▶ [Problem to work on]: Leaving out every picture, transcribe the lines from the line that contains "Given: Open the" to the end of the entries below, both ends included.

▶ [Provided material]:
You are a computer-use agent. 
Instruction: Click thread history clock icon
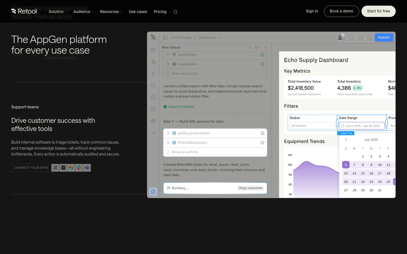[256, 48]
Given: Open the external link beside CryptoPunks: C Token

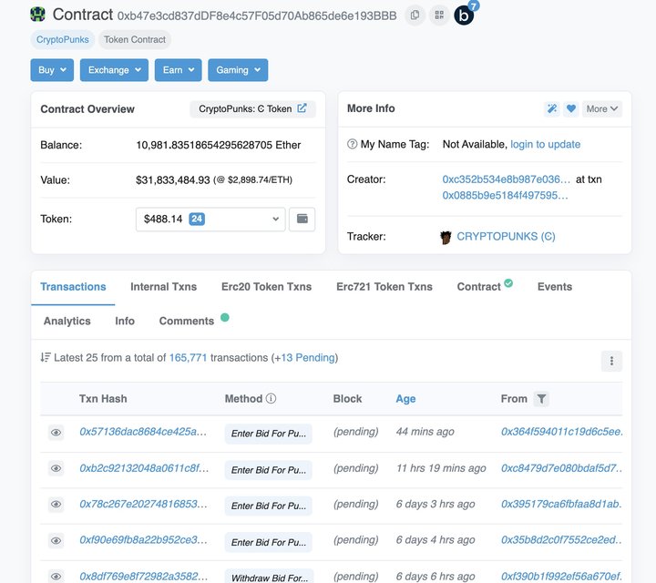Looking at the screenshot, I should pyautogui.click(x=302, y=109).
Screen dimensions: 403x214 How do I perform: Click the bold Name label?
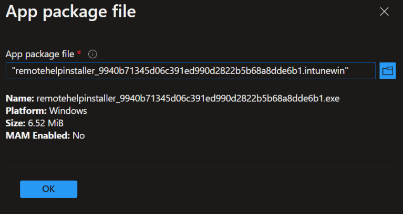click(x=20, y=99)
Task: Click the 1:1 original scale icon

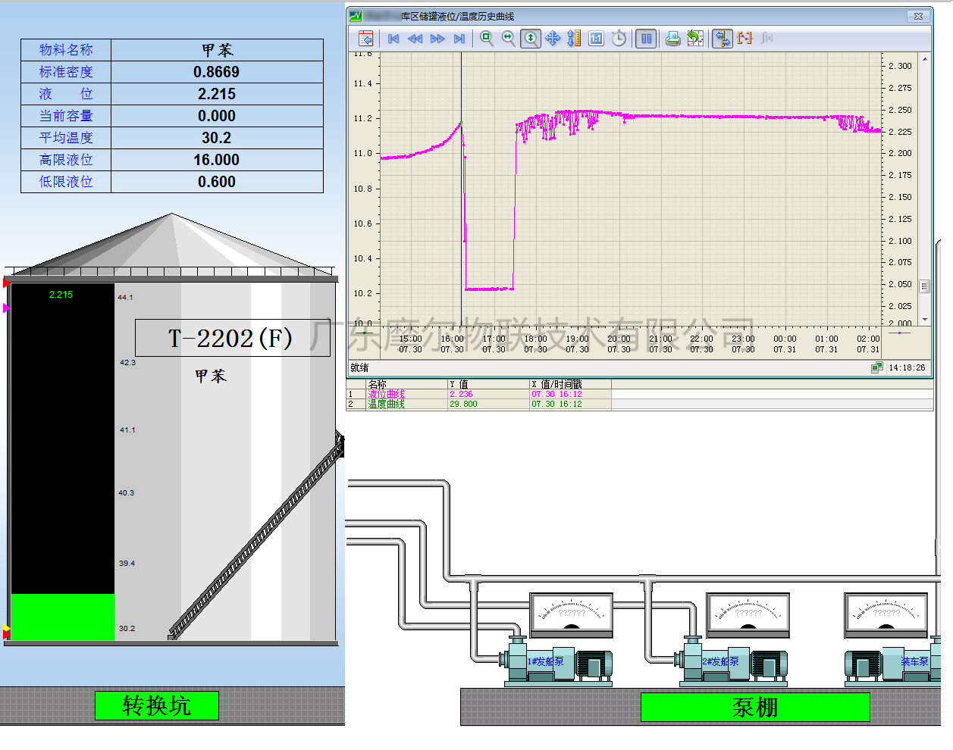Action: point(597,39)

▶ [Written response]:
Given: Open the external link beside CryptoPunks: C Token

Looking at the screenshot, I should pyautogui.click(x=302, y=109).
Screen dimensions: 403x214 How do I perform: Click the bold Name label?
click(x=20, y=99)
Task: Click the 1:1 original scale icon

Action: point(597,39)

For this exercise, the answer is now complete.